[ovs-dev] [PATCH] ovn pacemaker: Fix the promotion issue in other cluster nodes when the master node is reset

Wed May 23 10:34:58 UTC 2018

On Sat, May 19, 2018 at 3:12 AM, aginwala <aginwala at asu.edu> wrote:

> Sure.
>
> I tried with the settings you suggested but still its not able to promote
> new master during kernel panic :( :
>
> Current DC: test7 (version 1.1.14-70404b0) - partition WITHOUT quorum
> 2 nodes and 3 resources configured
>
> Online: [ test7 ]
> OFFLINE: [ test6 ]
>
> Full list of resources:
>
>  VirtualIP (ocf::heartbeat:IPaddr2): Stopped
>  Master/Slave Set: ovndb_servers-master [ovndb_servers]
>      Stopped: [ test6 test7 ]
>
> Until it is stuck in panic, it doesn't let new leader to be promoted which
> is bad. So the cluster recovers after I force reboot the box.
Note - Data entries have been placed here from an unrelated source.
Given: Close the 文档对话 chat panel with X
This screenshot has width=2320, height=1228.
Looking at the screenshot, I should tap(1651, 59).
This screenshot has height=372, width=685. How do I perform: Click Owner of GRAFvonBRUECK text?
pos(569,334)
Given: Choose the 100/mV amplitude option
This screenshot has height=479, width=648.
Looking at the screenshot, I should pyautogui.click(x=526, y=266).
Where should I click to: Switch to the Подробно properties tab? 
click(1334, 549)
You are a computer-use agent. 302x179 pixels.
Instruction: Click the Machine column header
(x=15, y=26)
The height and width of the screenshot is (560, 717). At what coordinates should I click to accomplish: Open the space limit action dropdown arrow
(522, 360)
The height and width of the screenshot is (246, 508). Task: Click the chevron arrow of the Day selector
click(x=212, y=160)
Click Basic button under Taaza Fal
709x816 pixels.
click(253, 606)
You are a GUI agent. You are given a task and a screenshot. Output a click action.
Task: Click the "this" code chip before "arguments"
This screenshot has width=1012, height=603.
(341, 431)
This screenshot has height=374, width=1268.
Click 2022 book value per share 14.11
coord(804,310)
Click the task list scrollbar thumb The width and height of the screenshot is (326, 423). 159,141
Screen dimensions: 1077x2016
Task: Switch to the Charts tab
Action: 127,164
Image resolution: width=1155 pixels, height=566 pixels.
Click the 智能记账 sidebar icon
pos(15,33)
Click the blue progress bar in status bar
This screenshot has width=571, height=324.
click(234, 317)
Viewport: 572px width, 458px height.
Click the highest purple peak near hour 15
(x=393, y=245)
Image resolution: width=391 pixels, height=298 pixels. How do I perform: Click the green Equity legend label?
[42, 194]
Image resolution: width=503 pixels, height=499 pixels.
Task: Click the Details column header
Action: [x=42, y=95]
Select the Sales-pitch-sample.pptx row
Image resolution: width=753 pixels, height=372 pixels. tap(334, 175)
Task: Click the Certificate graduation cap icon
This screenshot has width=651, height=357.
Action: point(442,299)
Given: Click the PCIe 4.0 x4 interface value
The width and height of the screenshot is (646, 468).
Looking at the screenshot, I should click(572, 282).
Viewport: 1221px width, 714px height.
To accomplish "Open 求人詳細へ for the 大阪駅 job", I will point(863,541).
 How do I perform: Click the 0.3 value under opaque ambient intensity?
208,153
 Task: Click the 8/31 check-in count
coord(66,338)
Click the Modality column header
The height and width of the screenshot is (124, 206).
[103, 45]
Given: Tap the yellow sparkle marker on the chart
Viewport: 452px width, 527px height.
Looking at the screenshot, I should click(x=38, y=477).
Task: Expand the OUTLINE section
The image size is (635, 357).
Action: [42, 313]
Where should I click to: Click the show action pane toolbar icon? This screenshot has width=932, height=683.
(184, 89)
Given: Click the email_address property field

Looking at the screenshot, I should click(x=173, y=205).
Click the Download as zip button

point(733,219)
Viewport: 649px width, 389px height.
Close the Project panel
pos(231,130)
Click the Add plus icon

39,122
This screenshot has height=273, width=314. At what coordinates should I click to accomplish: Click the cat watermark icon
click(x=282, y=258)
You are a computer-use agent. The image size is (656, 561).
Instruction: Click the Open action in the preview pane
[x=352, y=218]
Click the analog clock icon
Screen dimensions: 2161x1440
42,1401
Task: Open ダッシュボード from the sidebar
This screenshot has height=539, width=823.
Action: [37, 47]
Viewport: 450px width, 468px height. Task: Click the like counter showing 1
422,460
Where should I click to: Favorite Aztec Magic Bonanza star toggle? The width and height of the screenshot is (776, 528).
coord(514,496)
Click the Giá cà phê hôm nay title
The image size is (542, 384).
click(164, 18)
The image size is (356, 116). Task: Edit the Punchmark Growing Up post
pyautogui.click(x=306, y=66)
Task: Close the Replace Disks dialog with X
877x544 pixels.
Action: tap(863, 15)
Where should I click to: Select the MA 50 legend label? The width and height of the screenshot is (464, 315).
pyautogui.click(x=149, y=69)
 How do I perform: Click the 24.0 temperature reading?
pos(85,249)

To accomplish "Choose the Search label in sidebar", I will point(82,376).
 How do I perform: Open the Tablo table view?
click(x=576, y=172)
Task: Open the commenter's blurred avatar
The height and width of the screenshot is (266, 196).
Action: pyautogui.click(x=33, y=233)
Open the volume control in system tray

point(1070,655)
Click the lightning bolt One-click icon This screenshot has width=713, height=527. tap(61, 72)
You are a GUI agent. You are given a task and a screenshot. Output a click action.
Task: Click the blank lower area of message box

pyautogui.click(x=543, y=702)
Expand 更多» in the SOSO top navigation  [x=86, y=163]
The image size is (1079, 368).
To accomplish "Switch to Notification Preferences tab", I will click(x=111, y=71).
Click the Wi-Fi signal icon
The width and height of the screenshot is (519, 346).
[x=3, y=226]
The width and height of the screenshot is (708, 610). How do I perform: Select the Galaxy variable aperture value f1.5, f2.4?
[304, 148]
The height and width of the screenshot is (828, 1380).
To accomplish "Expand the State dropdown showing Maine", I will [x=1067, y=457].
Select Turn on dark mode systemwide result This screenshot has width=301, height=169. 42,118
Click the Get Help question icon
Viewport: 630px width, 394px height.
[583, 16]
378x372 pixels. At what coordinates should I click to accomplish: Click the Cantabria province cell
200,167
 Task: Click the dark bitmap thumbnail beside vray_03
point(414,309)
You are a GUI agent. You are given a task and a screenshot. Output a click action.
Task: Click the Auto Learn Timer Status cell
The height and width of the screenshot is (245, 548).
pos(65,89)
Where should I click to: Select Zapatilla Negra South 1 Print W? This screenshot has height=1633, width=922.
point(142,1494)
So, promote
> logic should still proceed without manual intervention which is not working
> as expected.
> So without your patch too I see same results where if I reboot the stuck
> master, only then cluster restores.
>
>
> Also I noticed ipaddr2 resource shows below error:
> 2018-05-18T21:36:13.794Z|00005|ovsdb_error|ERR|unexpected ovsdb error:
> Server ID check failed: Self replicating is not allowed
> 2018-05-18T21:36:13.795Z|00006|ovsdb_jsonrpc_server|INFO|tcp:
> 192.168.220.107:59864: disconnecting (making server read/write)
>
> So I think this kind of race condition is expected as I am seeing this too
> using LB code.
>
>
>
I tried your commands and for some reason didn't work for me.

I tested with the below commands and it is working as expected. When i
trigger kernel panic on the master node, pacemaker promotes another master.
I suspect there is some issue with the ordering of the resources. If you
want you can give a shot using the below commands.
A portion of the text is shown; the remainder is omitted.